### Exercise prompt
The answer must be an exact copy of the lines from the one containing "688x541 pixels." through the last line of the records, with the pictures left out.

### Study material
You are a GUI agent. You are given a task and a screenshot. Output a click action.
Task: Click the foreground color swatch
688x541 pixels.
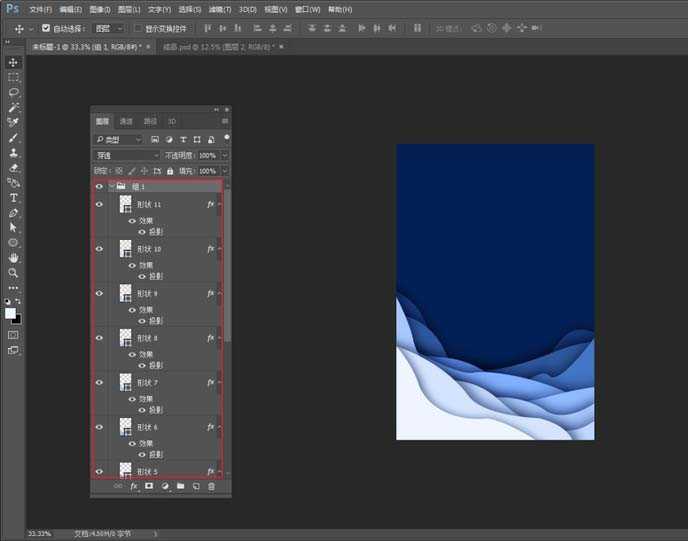click(10, 313)
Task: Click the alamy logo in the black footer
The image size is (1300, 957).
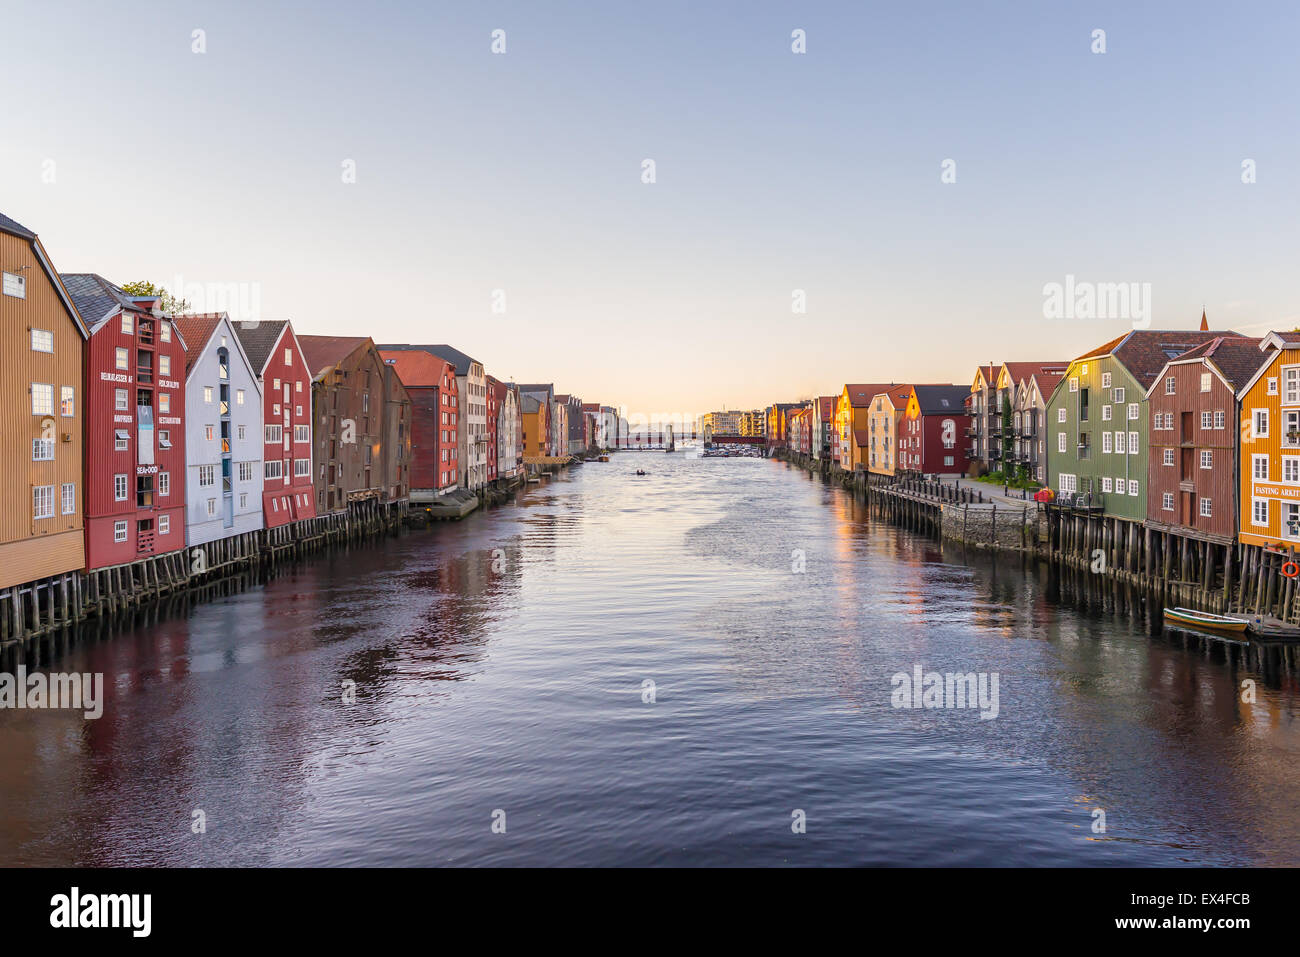Action: click(x=101, y=912)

### Written answer
688x541 pixels.
click(10, 313)
Task: Click the alamy logo in the black footer
The image size is (1300, 957).
Action: click(x=101, y=912)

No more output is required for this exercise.